Hi, Dario:
        
        
        Thanks for starting this topic. I have limited experience
          with industry, so I'll provide some input from the academia
          side. Please correct me if I am wrong.
        
        
        1. A real-time CPU scheduler would be great. That's
          actually the motivation that we started the RT-Xen project.
        
        
        The scheduling in a virtualized environments maps to a
          two-level scheduling hierarchy in real-time systems. We can
          use the hierarchical scheduling theories to provide formal
          analysis for it. One key assumption of these theories is a
          formally defined 'server' to represent the VCPUs. We
          implemented and compared different servers in RT-Xen. and
          published at:
        
        
        S. Xi, J. Wilson, C. Lu and C.D. Gill, RT-Xen: Towards
          Real-time Hypervisor Scheduling in Xen, ACM International
          Conference on Embedded Software (EMSOFT'11), October 2011.
        
        
        
        
          J. Lee, S. Xi, S. Chen, L.T.X. Phan, C. Gill, I. Lee, C. Lu
          and O. Sokolsky, Realizing Compositional Scheduling through
          Virtualization, IEEE Real-Time and Embedded Technology and
          Applications Symposium (RTAS'12), April 2012.
        
        
        
        
        
        2. An appropriate cache management scheme would be great.

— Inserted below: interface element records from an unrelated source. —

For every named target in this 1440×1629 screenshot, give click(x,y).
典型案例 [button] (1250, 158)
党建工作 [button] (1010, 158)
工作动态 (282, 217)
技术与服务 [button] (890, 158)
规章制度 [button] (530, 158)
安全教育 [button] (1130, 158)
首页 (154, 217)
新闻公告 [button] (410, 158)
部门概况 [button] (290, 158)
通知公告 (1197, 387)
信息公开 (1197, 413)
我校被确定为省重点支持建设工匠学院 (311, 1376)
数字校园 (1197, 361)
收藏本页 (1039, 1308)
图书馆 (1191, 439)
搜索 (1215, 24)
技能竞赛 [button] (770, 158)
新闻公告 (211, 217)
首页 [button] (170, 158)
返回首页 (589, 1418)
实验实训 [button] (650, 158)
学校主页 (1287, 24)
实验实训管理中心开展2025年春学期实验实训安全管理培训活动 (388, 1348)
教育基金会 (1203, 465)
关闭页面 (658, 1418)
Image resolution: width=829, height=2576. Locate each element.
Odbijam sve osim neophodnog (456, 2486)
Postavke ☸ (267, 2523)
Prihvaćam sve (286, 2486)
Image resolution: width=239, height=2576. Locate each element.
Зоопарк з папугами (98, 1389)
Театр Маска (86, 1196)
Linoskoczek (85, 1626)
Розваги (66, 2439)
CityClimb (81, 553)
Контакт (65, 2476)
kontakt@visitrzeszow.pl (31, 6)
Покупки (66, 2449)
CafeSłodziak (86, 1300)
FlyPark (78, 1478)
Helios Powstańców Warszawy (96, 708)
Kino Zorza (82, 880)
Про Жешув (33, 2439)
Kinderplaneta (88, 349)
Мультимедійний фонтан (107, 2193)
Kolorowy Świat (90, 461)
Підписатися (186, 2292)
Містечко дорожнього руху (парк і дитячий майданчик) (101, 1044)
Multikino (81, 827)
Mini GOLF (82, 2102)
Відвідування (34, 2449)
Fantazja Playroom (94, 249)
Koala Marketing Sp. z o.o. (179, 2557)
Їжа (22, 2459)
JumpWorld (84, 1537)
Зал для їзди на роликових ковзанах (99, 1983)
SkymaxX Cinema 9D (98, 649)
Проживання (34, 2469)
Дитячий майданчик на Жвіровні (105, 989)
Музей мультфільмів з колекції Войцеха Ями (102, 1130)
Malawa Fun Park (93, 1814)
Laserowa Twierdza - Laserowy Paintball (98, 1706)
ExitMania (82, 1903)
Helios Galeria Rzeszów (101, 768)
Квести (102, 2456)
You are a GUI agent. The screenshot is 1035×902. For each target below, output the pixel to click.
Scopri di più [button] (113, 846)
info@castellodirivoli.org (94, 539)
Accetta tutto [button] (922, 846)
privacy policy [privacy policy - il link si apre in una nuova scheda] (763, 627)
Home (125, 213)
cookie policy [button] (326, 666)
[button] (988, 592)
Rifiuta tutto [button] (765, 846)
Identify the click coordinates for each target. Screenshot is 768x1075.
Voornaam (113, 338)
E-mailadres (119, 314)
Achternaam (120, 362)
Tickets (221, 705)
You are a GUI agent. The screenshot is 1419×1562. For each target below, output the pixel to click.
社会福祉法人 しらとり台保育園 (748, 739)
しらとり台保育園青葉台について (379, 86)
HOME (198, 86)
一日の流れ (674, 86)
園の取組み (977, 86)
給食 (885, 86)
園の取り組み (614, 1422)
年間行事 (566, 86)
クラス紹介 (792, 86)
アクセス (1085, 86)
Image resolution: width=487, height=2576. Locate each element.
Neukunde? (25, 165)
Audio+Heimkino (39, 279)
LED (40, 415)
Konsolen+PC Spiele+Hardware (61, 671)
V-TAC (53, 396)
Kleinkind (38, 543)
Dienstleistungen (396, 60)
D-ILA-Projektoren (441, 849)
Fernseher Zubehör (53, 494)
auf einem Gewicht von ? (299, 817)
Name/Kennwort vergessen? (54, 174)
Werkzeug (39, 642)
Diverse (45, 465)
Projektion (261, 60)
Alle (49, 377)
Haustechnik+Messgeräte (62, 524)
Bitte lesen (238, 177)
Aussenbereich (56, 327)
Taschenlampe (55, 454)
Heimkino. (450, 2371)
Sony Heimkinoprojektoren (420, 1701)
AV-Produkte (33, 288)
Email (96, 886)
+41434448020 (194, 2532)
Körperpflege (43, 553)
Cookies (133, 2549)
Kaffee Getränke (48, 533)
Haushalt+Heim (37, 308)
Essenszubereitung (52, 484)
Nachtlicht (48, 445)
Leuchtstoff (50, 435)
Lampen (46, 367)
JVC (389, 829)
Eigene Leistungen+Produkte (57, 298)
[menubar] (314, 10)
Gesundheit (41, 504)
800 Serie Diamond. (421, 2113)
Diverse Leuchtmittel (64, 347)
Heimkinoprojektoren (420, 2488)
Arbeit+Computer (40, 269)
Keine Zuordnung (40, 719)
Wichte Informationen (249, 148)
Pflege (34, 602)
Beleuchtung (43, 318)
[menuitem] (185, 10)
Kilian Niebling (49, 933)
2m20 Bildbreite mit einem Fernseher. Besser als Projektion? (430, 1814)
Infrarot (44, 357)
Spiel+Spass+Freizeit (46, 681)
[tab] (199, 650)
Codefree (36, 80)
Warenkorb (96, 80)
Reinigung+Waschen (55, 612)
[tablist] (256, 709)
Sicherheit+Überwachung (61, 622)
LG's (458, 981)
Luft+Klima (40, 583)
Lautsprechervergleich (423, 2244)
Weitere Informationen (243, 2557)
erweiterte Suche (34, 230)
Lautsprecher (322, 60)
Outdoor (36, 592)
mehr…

        Current CPU architecture have both dedicated cache (usually
          L1 and L2) and shared cache (L3).
        
        
        a) For the dedicated cache, existing credit1 use
          partitioned scheduling with load-balancing; while credit2 use
          modified global scheduling with migration
          resistant/compensation. I think if the user runs
          cache-sensitive application, partitioned scheduler seems to be
          a better choice.
        
        
        b) For the shared cache, the 'noisy neighbor' problem where
          one guest OS just runs a cache-busy application and everybody
          hurts can happen. I have seen several papers try to solve it,
          but don't know whether they will be integrated into Xen or
          not. 
        <1> If there are multiple LLC, each shared by a
          subset of PCPUs, a dynamic cluster scheme is proposed in this
          paper:
        Min Lee, Karsten Schwan. "Region Scheduling: Efficiently Using
        the Cache Architectures via Page-level Affinity." ASPLOS 2012,
        London, UK, March 3-7, 2012.
        
          <2> If there is one large shared LLC, cache partition by
          domain seems a solution. These two papers have explored it:
        
        
        
        
        3. An deterministic network latency through Domain-0 would
          be great.
        Currently Xen does not support packet prioritization. Users
          can achieve similar function by using the Linux Traffic
          Control Tool in Domain-0, but priority-inversion can still
          happen.
        
        
        We did some work on prioritizing inter-domain communication
          on Xen, and published at:
        S. Xi, C. Li, C. Lu and C. Gill, Prioritizing Local Inter-Domain
        Communication in Xen, ACM/IEEE International Symposium on
        Quality of Service (IWQoS'13), June 2013.
        
        
        We are working on the actual network traffic through NIC
          now.
        
        
        Thanks and I'd love to hear any
          feedback/comments/suggestions on RT-Xen.
        
        
        Sisu